The Right to a Public Defender
The Right to a Public Defender
The right to an attorney in criminal proceedings is clearly stated in the Sixth Amendment to the U.S. Constitution, but the real-world application of this right is quite complicated. Even when a defendant’s right to representation by an attorney seems unquestionable, the issue remains of how to pay for legal services. Courts may appoint an attorney to represent an indigent defendant at public expense. Some jurisdictions have established public defender offices, while others maintain a roster of criminal defense attorneys who will accept court appointments. These programs are frequently underfunded and lacking in resources.

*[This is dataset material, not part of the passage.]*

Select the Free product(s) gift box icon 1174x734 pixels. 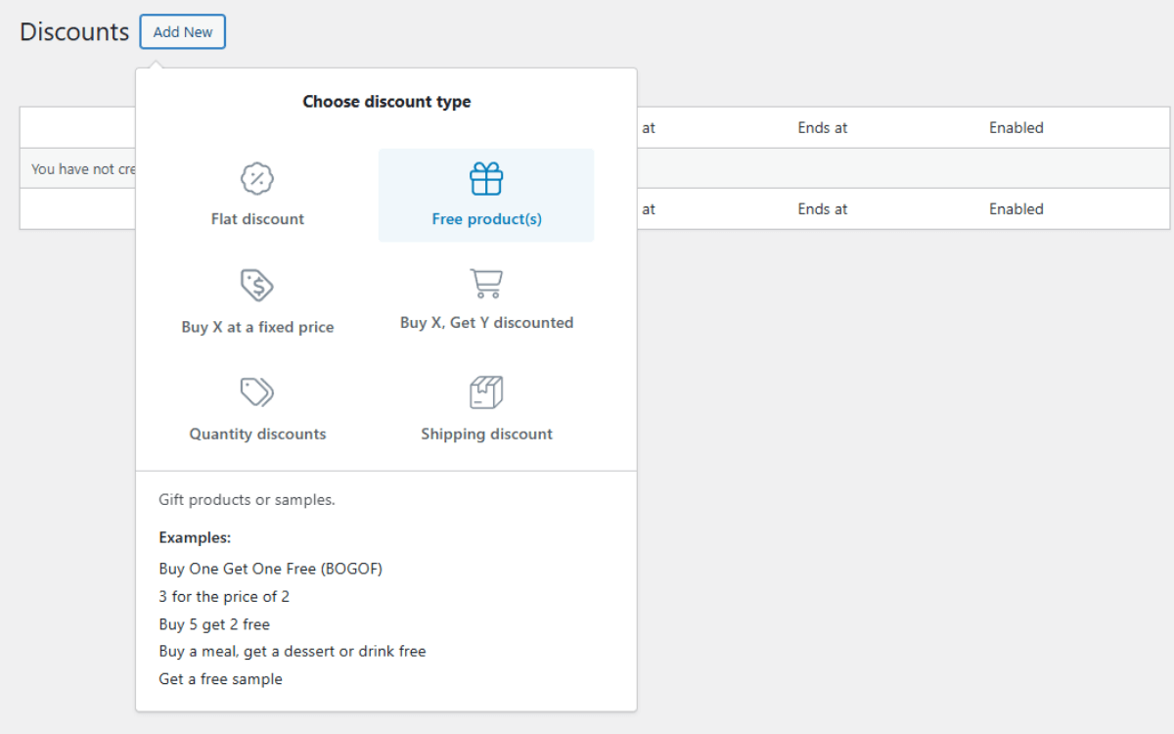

Sixth Amendment Right to Counsel
The right to an attorney has applied in federal prosecutions for most of the nation’s history, but it did not extend to all state-level felony cases, based on the Fourteenth Amendment, until the U.S. Supreme Court decided Gideon v. Wainwright, 372 U.S. 335 (1963). The court later expanded the right to an attorney to state-level misdemeanor cases that carried a substantial risk of jail time, usually at least one year. The right to an attorney, regardless of financial means, is one of the fundamental rights included in the Miranda warnings that police must read to people during or after their arrest.
Inability to Afford Counsel
Regardless of well-established constitutional rights, not everyone can afford an attorney. This issue appears to have gone without notice for much of the nation’s history. The person credited with the first proposed public defender’s office is Clara Shortridge Foltz, who was also the first female attorney on the West Coast. In 1893, she presented model legislation creating a county officer to “defend, without expense to them, all persons who are not financially able to employ counsel and who are charged with the commission of any contempt, misdemeanor, felony or other offense.” The California Legislature finally passed the bill in 1921, and it became known as the “Foltz Defender Bill” in at least 32 other states. Today, the federal government has a public defender program, as do many states and counties.
Right to Public Defender at Trial
The Supreme Court first ruled on the issue of indigent defense in Powell v. Alabama, 287 U.S. 45 (1932), which held, in part, that the state denied the defendants’ due process rights by not providing access to counsel, despite the defendants’ inability to pay legal fees. Since the Gideon decision, the Supreme Court has held that state courts must appoint counsel in misdemeanor cases that carry the possibility of substantial jail or prison sentences. This applies even when the defendant’s specific circumstances carry no actual risk of confinement, such as when a defendant was facing, at worst, a suspended sentence of more than one year. Alabama v. Shelton, 535 U.S. 654 (2002).
Right to Public Defender Before Trial
This right to counsel, including appointed counsel, does not apply to witnesses in grand jury proceedings. United States v. Mandujano, 425 U.S. 564 (1976). The right applies to people in pre-trial matters “from the time of their arraignment until the beginning of their trial.” Brewer v. Williams, 430 U.S. 387, 398 (1977).
Along with the right to silence, the right to counsel affects ongoing police investigations. Once a person’s Sixth Amendment right to counsel has attached, police may not elicit incriminating statements from them. Massiah v. United States, 377 U.S. 201 (1964).
Right to Public Defender After Trial
The Sixth Amendment generally does not include a right to court-appointed counsel in post-conviction proceedings, such as appeals and habeas corpus petitions. The Supreme Court has held that defendants do not have a right to appointed counsel for discretionary appeals. Anders v. California, 368 U.S. 738 (1967); Smith v. Robbins, 528 U.S. 259 (1999). The right to appointed counsel only extends to the “first appeal of right,” but not to further collateral attacks on a conviction. Pennsylvania v. Finley, 481 U.S. 551 (1987).